Conseils concrets (sans magie)

  • Entreprises : si le cas d’usage le permet, aligner déploiements avec des jalons (et éviter tout faire en même temps) et differer les expansions de mémoire à des prix négociés. Envisager CXL pour des charges où cela peut s’avérer utile.
  • Intégrateurs : s’assurer de réserver des lots pour projets signés et proposer des alternatives validées (ex. 12×32 GB contre 8×64 GB si le prix par GB devient non compétitif).
  • Créateurs / passionnés : si vous avez besoin de RAM dans les 3-6 prochains mois, n’hésitez pas. Pour un upgrade « coup de tête », attendez ou ajustez en fonction de votre objectif (ex. 32 GB aujourd’hui, 64 GB lorsque le marché se détendra).
  • Évitez l’obscur : le gray market prospère dans les cycles de tension. Vérifiez numéros de pièce, garanties et compatibilité (QVL) pour ne pas transformer l’économie en perte de temps.

Questions fréquentes

Pourquoi la DRAM augmente-t-elle autant alors que les fabricants disent avoir amélioré leurs marges ?
Parce que ce n’est pas seulement une question de coûts, mais aussi de mix et capacité réellement utilisée.
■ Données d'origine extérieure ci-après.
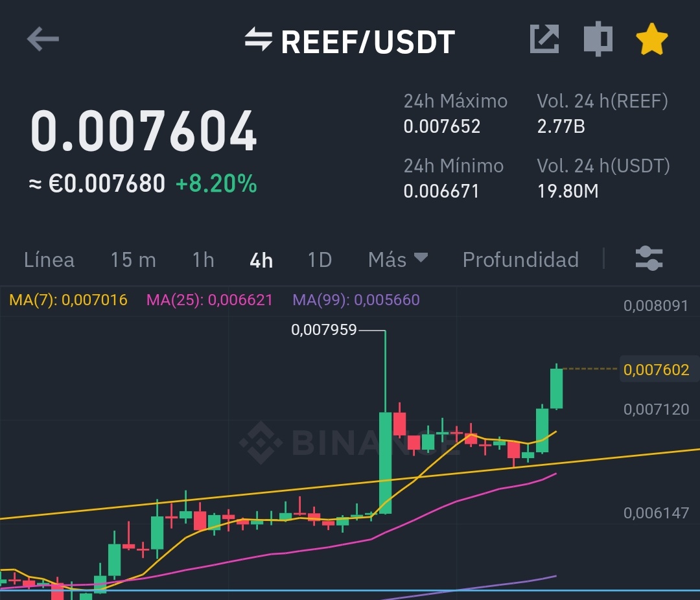Image resolution: width=700 pixels, height=600 pixels.
Task: Open more intervals via the Más chevron
Action: [x=422, y=259]
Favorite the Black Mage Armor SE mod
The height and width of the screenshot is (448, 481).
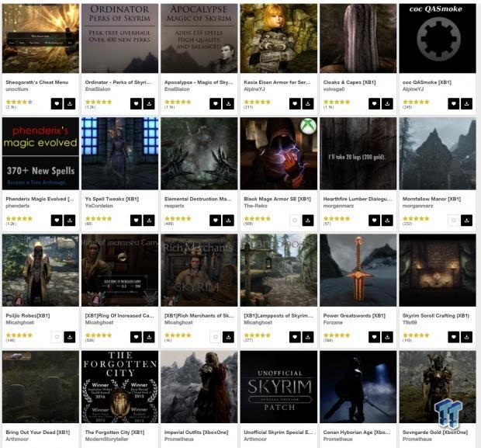[x=295, y=221]
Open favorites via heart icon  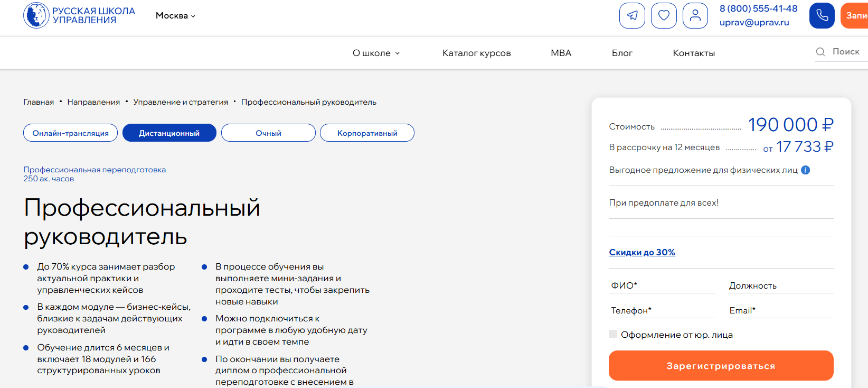click(x=664, y=15)
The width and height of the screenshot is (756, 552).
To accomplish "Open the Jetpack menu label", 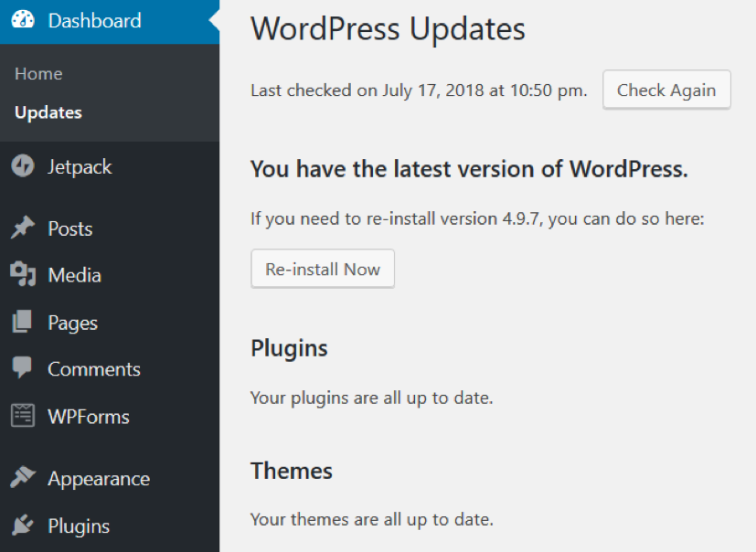I will click(x=80, y=167).
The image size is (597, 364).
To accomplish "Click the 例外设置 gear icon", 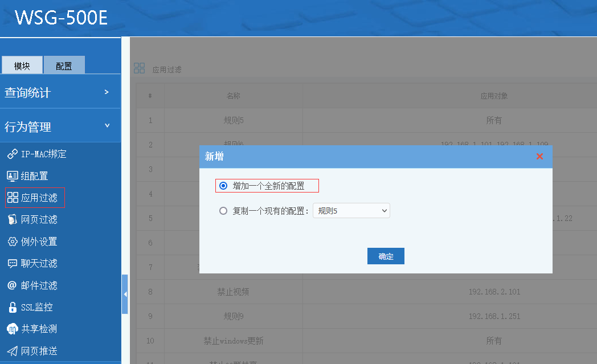I will click(12, 242).
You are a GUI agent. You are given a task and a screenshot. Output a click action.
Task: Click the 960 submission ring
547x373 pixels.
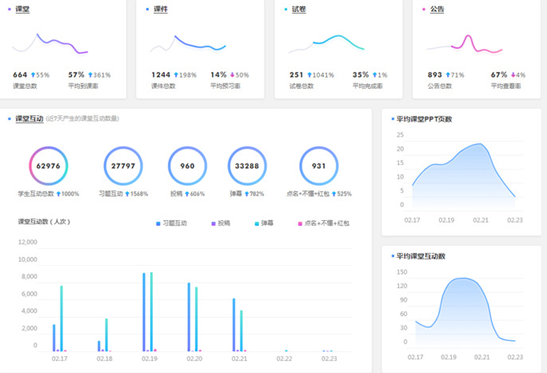click(x=187, y=166)
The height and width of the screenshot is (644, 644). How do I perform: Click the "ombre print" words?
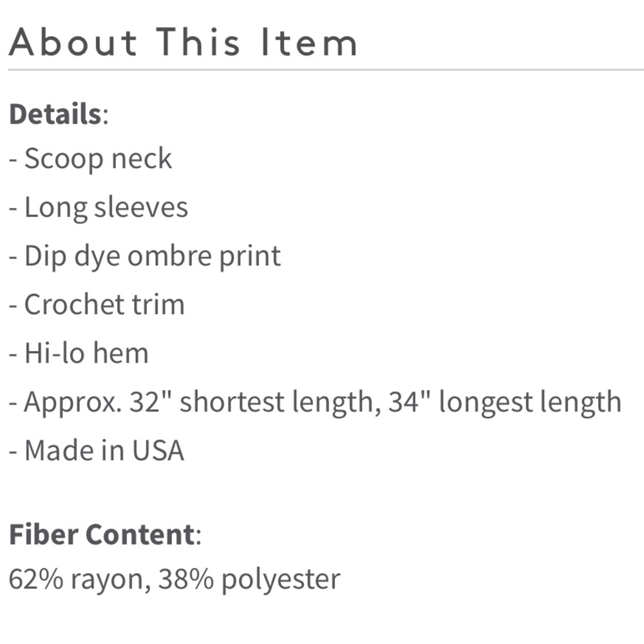204,256
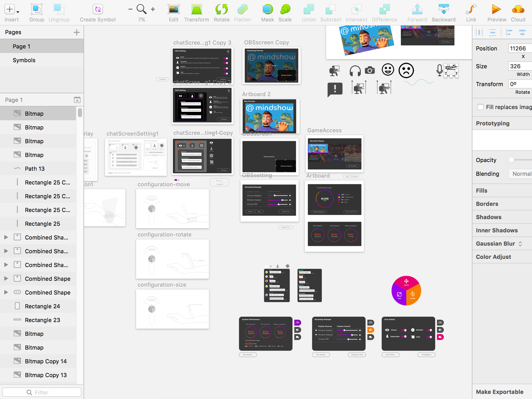Screen dimensions: 532x399
Task: Enable Fill replaces image checkbox
Action: [x=481, y=107]
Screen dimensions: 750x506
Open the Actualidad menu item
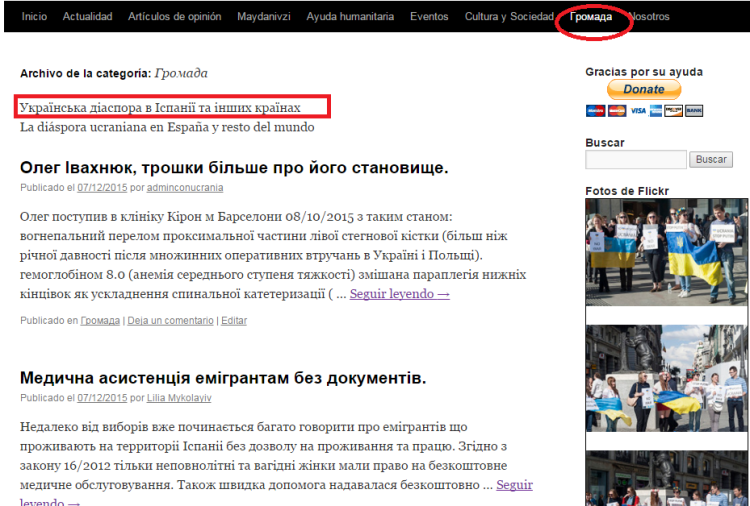[87, 17]
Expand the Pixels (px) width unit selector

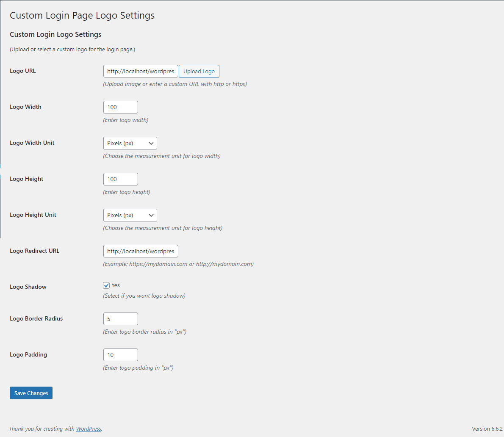pyautogui.click(x=130, y=143)
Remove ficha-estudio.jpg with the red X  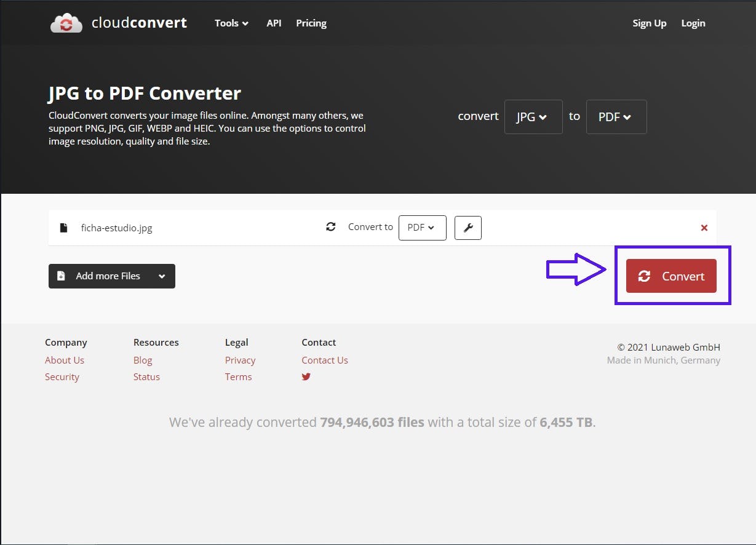tap(704, 228)
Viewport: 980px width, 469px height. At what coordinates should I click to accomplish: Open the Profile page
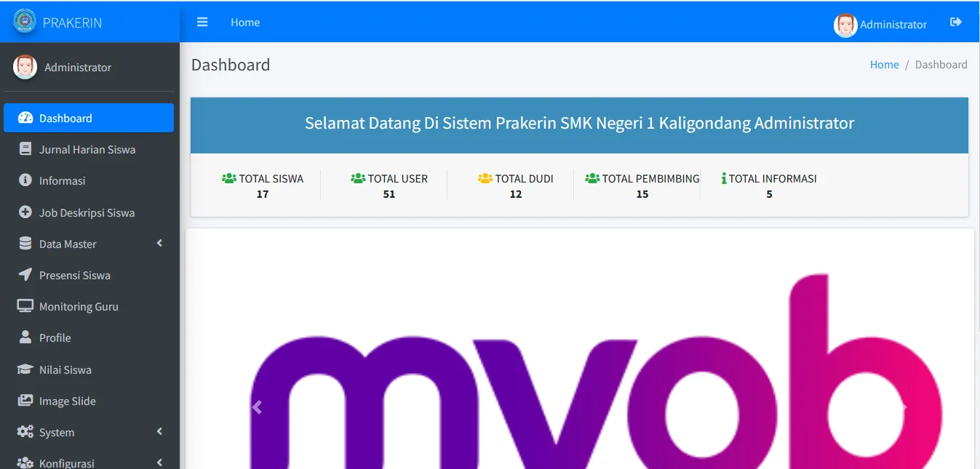click(x=55, y=337)
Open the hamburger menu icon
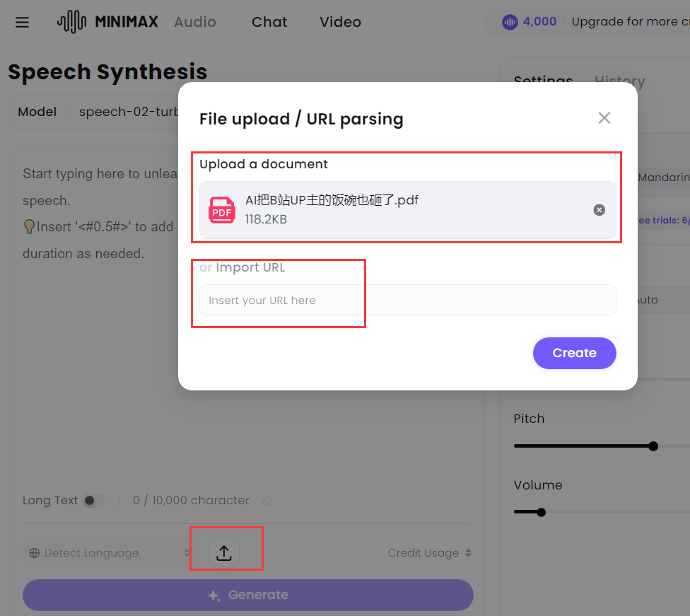This screenshot has height=616, width=690. click(22, 22)
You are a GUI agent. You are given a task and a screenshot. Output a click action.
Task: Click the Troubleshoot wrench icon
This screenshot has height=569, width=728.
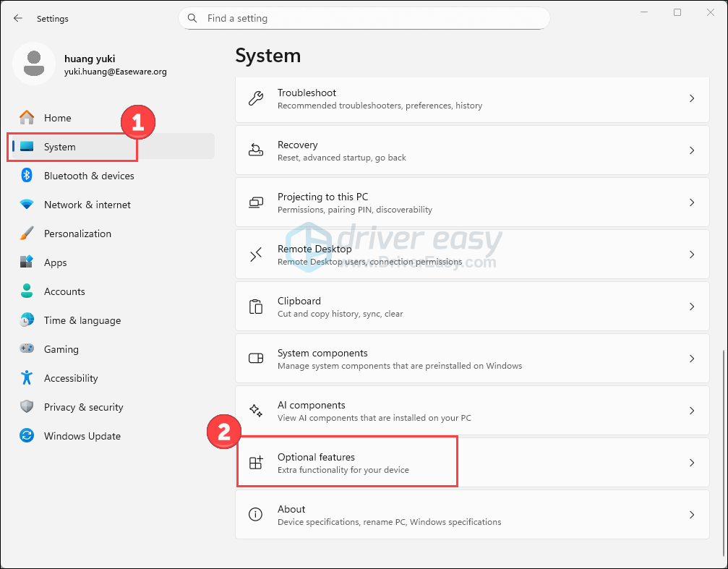point(256,98)
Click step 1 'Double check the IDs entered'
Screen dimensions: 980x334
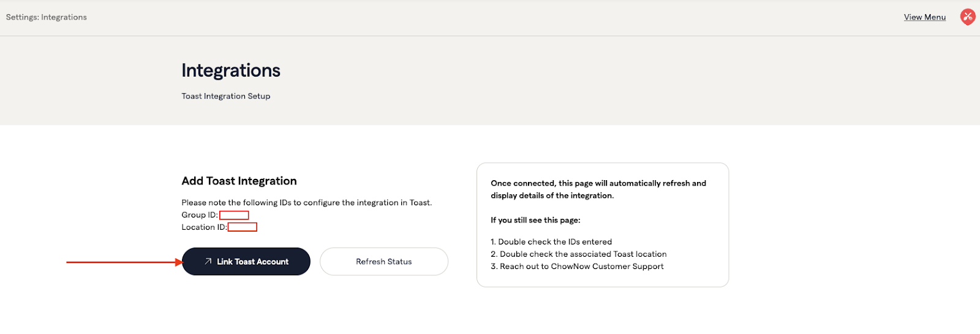click(x=551, y=242)
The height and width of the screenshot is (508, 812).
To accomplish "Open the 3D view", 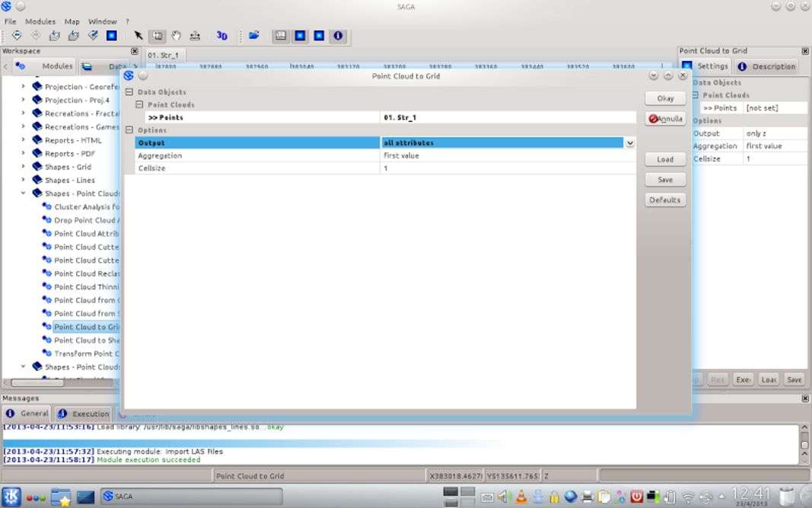I will coord(221,36).
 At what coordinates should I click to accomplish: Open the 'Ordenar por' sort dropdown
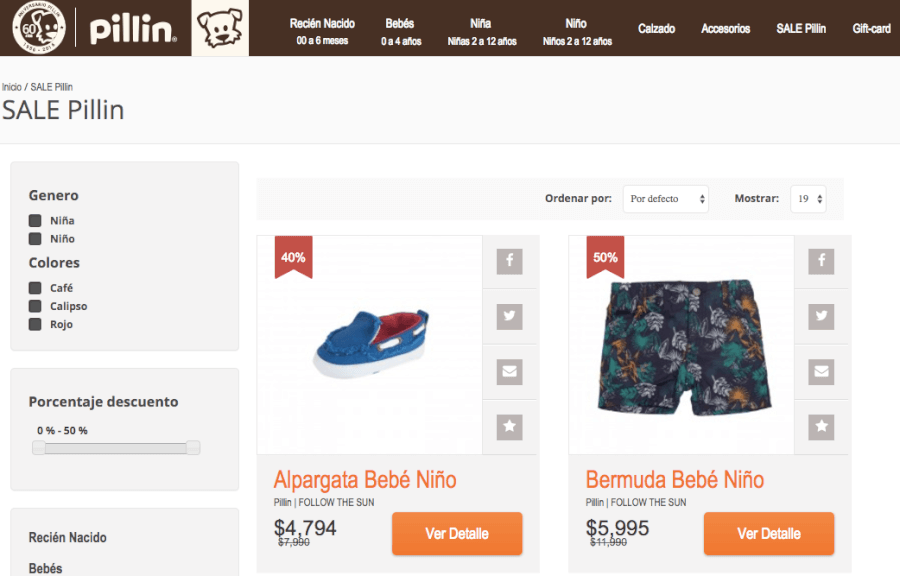tap(666, 199)
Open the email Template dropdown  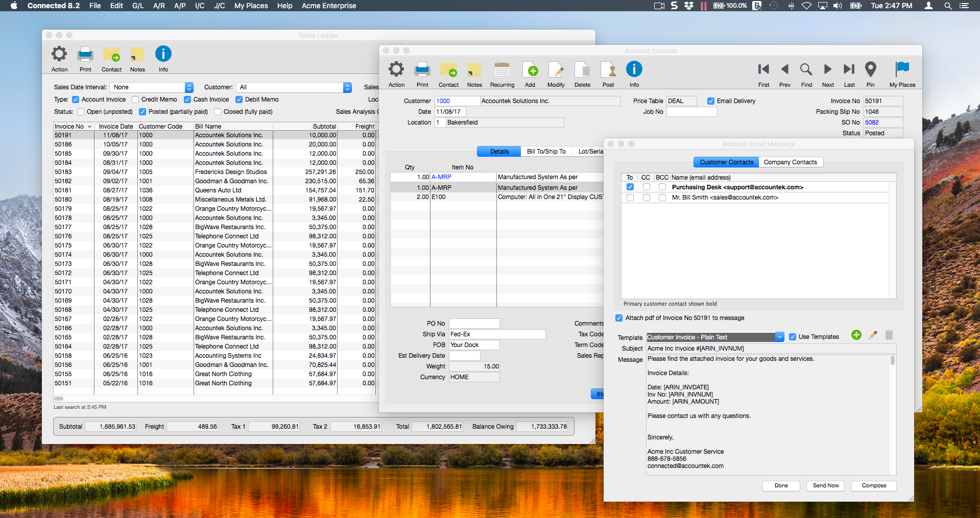point(779,337)
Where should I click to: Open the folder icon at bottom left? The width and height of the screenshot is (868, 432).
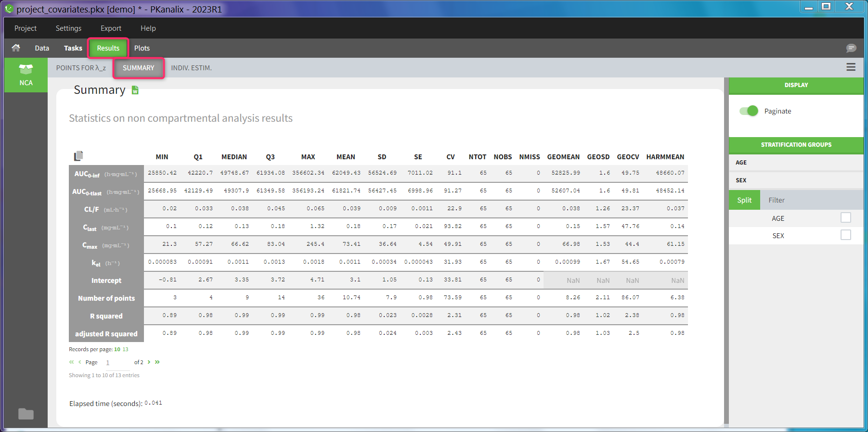[26, 414]
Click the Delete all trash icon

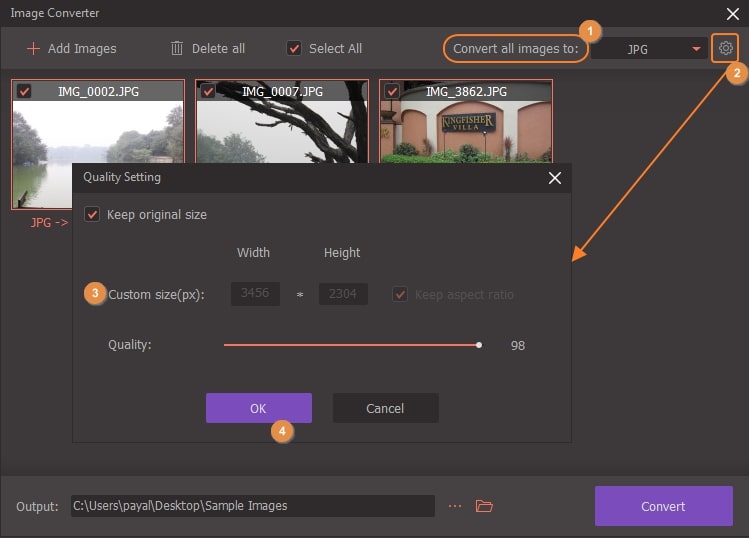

La même usine qui produit de la DDR5 peut aussi fabriquer de l’HBM ou des DRAM à ASP élevé. Dans un contexte de demande IA déchaînée, les priorités sont données à ce qui laisse le plus de marge tout en limitant la production de DRAM classique, ce qui gonfle les prix sur toute la gamme.

Quand le marché se détendra-t-il ?
Le consensus actuel place l’allégement à un certain moment de 2026. Cela dépendra notamment de nouvelles capacités, de l’amélioration des rendements et du mix de charges IA (entraînement versus inférence). En attendant, il est prudent d’envisager des prix élevés et une planification moins prévisible.

Vaut-il mieux passer en CXL ou MRDIMM pour « économiser » de la mémoire ?
Cela dépend du workload. CXL peut élargir la capacité avec de la mémoire attachée (latences plus grandes, mais coût/GB compétitif). MRDIMM permet des densités élevées et des fréquences accrues avec une signalisation multipiste. Dans les charges très bande passante-sensibles, la topologie et la façade NUMA priment sur le seul volume en GB.

Devrais-je acheter de la RAM « au cas où » ?
Seulement si vous avez un projet confirmé ou une mise à niveau immédiate. L’accumulation excessive comporte un risque d’obsolescence (révisions PCB/IC, BIOS) et un coût d’opportunité. Il est plus sûr d’assurer la disponibilité auprès de votre fournisseur et de échelonner vos achats.